[Start of section]
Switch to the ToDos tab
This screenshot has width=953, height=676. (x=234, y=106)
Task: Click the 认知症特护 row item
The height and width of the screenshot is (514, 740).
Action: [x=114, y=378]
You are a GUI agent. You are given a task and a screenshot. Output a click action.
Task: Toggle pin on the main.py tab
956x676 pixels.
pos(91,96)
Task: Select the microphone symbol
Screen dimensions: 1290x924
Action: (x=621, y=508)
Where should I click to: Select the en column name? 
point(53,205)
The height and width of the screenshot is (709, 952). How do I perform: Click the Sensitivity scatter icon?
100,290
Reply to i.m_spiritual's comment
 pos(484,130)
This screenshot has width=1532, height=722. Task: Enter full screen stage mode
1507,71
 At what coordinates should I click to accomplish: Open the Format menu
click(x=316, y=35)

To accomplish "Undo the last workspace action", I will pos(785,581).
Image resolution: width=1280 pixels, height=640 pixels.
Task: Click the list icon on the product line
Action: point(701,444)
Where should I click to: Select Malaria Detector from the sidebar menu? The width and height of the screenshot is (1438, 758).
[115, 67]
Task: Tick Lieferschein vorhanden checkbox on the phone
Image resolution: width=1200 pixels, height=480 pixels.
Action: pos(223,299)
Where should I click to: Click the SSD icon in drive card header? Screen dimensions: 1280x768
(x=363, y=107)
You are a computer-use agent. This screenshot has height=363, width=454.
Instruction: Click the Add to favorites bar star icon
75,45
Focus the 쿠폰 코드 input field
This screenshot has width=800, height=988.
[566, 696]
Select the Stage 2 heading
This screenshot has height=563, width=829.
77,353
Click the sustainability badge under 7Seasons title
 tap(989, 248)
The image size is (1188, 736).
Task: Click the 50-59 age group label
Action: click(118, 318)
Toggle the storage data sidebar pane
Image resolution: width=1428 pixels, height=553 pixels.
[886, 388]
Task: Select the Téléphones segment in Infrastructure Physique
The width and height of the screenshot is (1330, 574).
[End of section]
Please print exactly the lines of the entries above, beginning with the line that contains "Toggle the storage data sidebar pane" and ending with the last line.

Toggle the storage data sidebar pane
Image resolution: width=1428 pixels, height=553 pixels.
[886, 388]
Task: Select the Téléphones segment in Infrastructure Physique
The width and height of the screenshot is (1330, 574).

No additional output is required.